* _The problem_
A faithful copy is required. Print each line of the data exactly and omit the pictures.

---- Task inputs

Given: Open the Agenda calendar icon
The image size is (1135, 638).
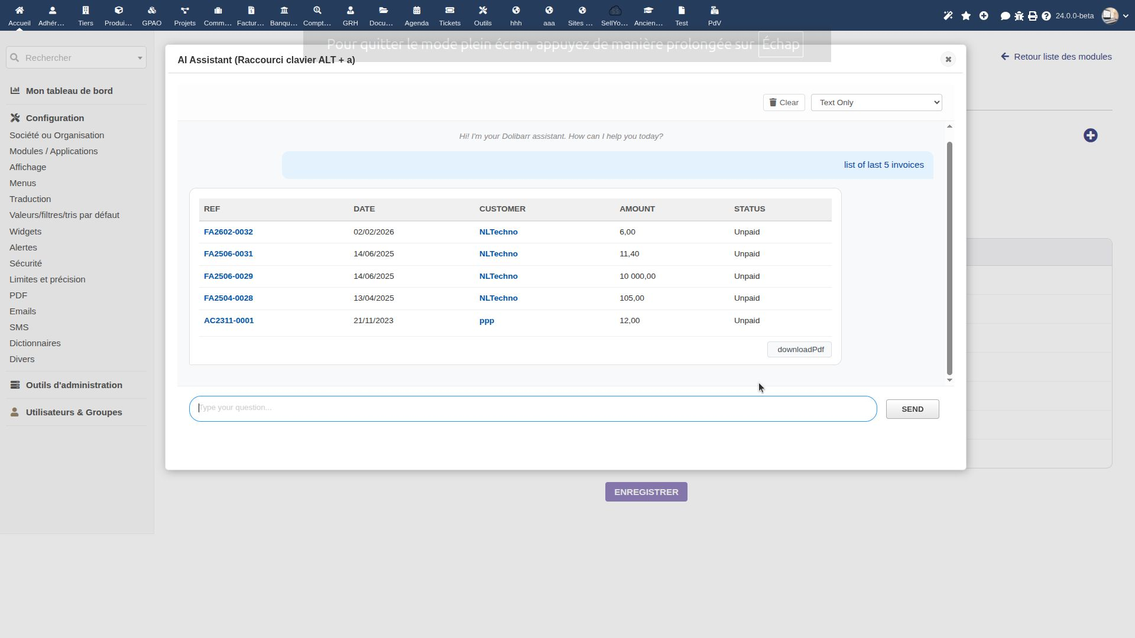Looking at the screenshot, I should tap(416, 11).
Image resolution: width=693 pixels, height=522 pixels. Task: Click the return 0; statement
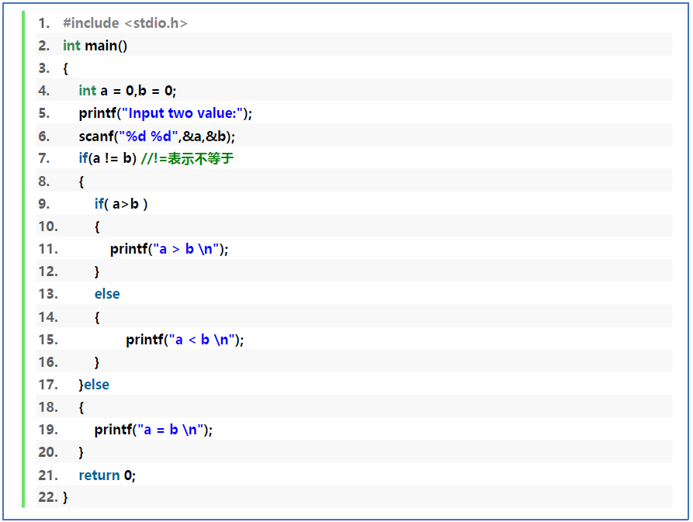click(x=107, y=475)
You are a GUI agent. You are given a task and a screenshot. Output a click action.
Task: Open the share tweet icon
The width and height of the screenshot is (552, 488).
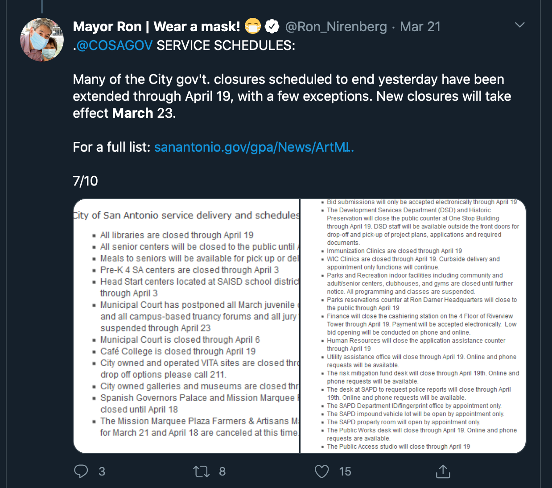coord(443,471)
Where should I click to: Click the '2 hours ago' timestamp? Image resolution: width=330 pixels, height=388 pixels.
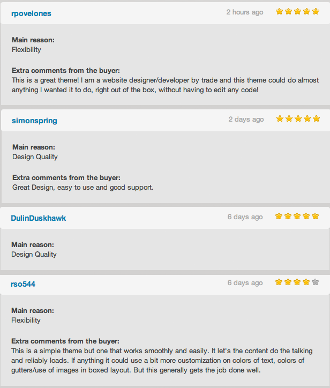(245, 12)
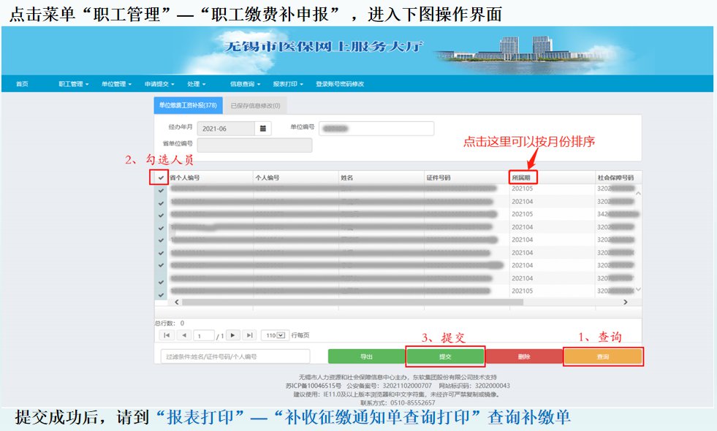Go to the next page of results
The width and height of the screenshot is (717, 431).
(x=232, y=335)
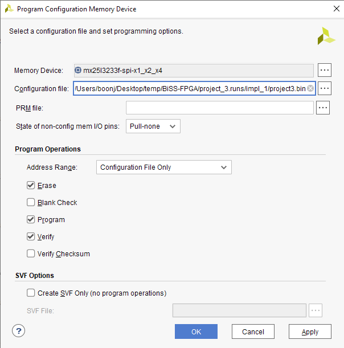Enable the Blank Check checkbox
This screenshot has height=348, width=344.
tap(31, 202)
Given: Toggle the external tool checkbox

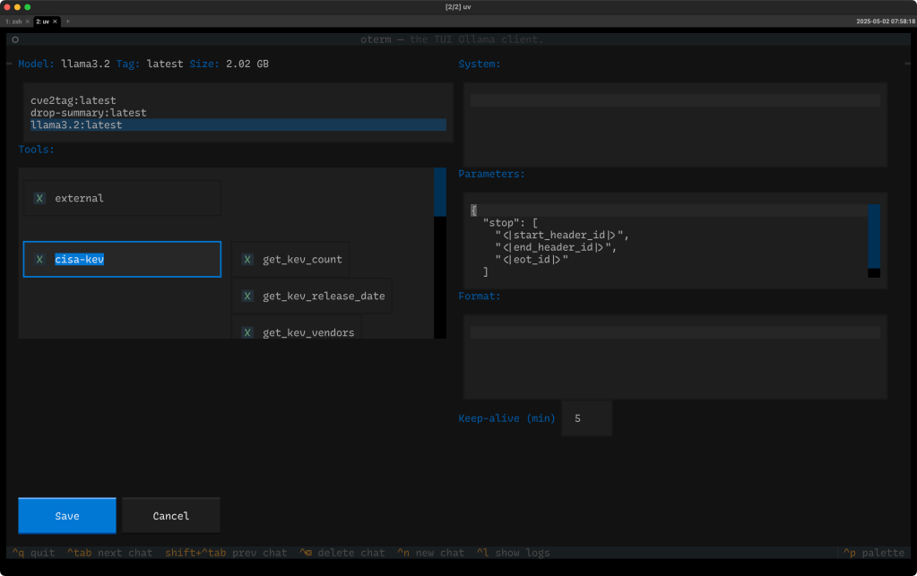Looking at the screenshot, I should click(39, 198).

--------

* _Written solution_
Given: Open the Agenda calendar icon
The image size is (1135, 638).
Looking at the screenshot, I should tap(416, 11).
Image resolution: width=693 pixels, height=522 pixels. Task: Click the return 0; statement
click(x=107, y=475)
You are a GUI agent. You are given a task and a screenshot. Output a click action.
Task: Open the share tweet icon
The width and height of the screenshot is (552, 488).
coord(443,471)
Where should I click to: Click the '2 hours ago' timestamp? Image resolution: width=330 pixels, height=388 pixels.
(245, 12)
Go to the next page of results
The width and height of the screenshot is (717, 431).
(x=232, y=335)
Enable the Blank Check checkbox
This screenshot has height=348, width=344.
tap(31, 202)
Given: Toggle the external tool checkbox

Looking at the screenshot, I should click(39, 198).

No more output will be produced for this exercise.